How to integrate $\int{\frac{dx}{\sqrt{16-9x^2}}}$

In general, computing an integral is a guessing process. We usually rely on the fundamental theorem of calculus to provide us the initial guess i.e. if you want to compute $\displaystyle \int f(x) dx$, we need to first guess $F(x)$ such that $F'(x) = f(x)$. Then we make use of the fundamental theorem of calculus to conclude that $\displaystyle \int f(x) dx = F(x) + c$.

If you have an integral of the form $\displaystyle \int \dfrac{dx}{\sqrt{b^2 - a^2x^2}}$, recall that you would seen something similar before. You would have learnt that the derivative of $\arcsin(x)$ is $\dfrac1{\sqrt{1-x^2}}$. But now you the $a$ and $b$ hanging around. The goal now is to convert $\sqrt{b^2 - a^2x^2}$ into something like $\sqrt{1-u^2}$, so that we can then recognize that to be the derivative of $\arcsin(u)$.

Consider $\sqrt{b^2 - a^2x^2}$. The first thing is to pull out the $b$. This gives us $$\sqrt{b^2 - a^2x^2} = b \sqrt{1 - \dfrac{a^2}{b^2}x^2}$$ Now it looks very similar to a scaled version of $\sqrt{1-u^2}$ except for the coefficient in front of $x^2$. This gives us the motivation to make the substitution. $u^2 = \dfrac{a^2}{b^2}x^2$ i.e. $u = \dfrac{a}b x$.

In our case $a = 3$ and $b=4$. Hence, substitute $u = \dfrac34x$. We then get $du = \dfrac34 dx$. Plug this into the integral and recall that the derivative of $\arcsin(u)$ is $\dfrac1{\sqrt{1-u^2}}$ to get the integral.

Move you mouse over the gray area for the answer.

$$ I = \int \dfrac{dx}{\sqrt{16-9x^2}} = \int \dfrac43 \dfrac{du}{\sqrt{16 - 9 \times \dfrac{16}9 u^2}} = \int \dfrac43 \dfrac{du}{4\sqrt{1-u^2}} = \dfrac13 \arcsin(u) + c = \dfrac13 \arcsin \left( \dfrac34x\right) + c$$


Let $x=\frac{4}{3}u$.${}{}{}{}$ After some algebra, we end up with the familiar integral $$\int\frac{k}{\sqrt{1-u^2}}\,du$$ for a not difficult to compute constant $k$.

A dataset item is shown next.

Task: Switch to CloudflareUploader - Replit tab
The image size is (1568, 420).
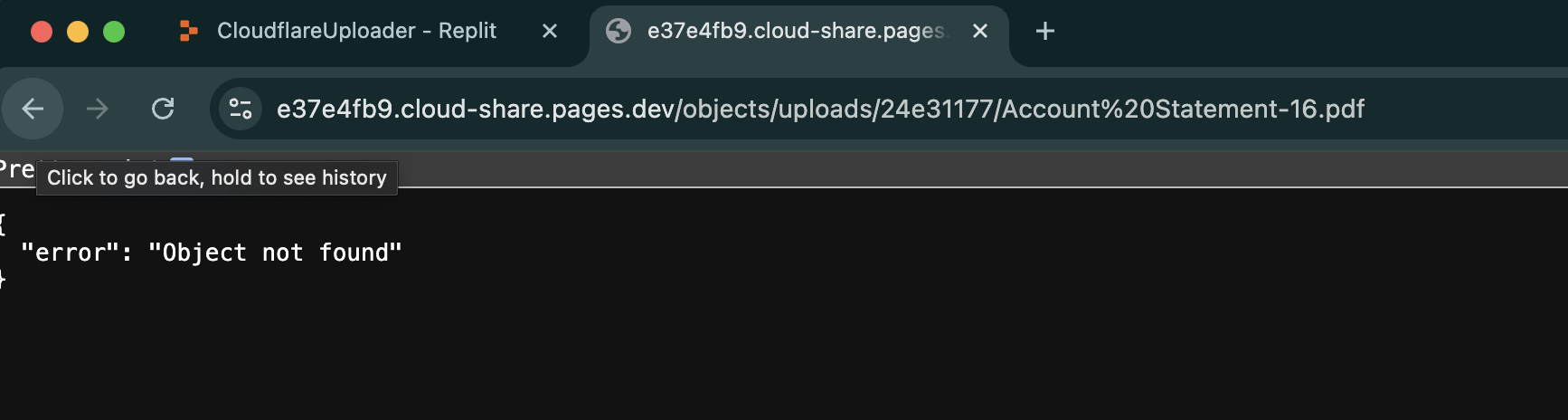Action: click(x=357, y=31)
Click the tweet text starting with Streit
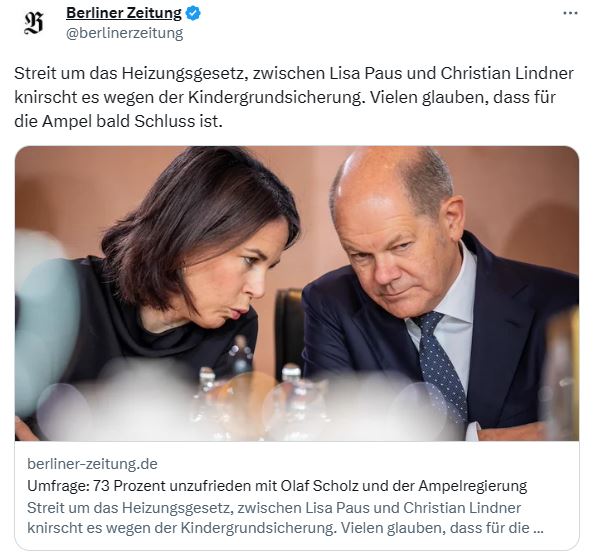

Motivation The bottom looks like $\sqrt{1-x^2}$, except that the constants are wrong. One way to think about it is to note that the bottom is equal to $4\sqrt{1-\frac{9x^2}{16}}$, which is closer to the desired shape. Now we would like to have $\frac{9x^2}{16}=u^2$, which is achieved by setting $u=\frac{3x}{4}$. We did it a little more efficiently, by deciding we wanted a $16$ where there is a $9$.


All you need here is to apply the well-known formula:

$$\int\frac{dx}{\sqrt{a^2-x^2}}=\arcsin{\frac{x}{a}}+C.$$

Therefore we get that:

$$\int\frac{dx}{\sqrt{16-9x^2}}=\frac{1}{3}\int\frac{dx}{\sqrt{(\frac{4}{3})^2-x^2}}=\frac{1}{3}\arcsin\left(\frac{3}{4}x\right)+C.$$

NOTE: it's important to recognize the elementary integrals because in some situations when dealing with more complex integrals, we know how to successfully split it into elementary
integrals, when this is possible.

Q.E.D.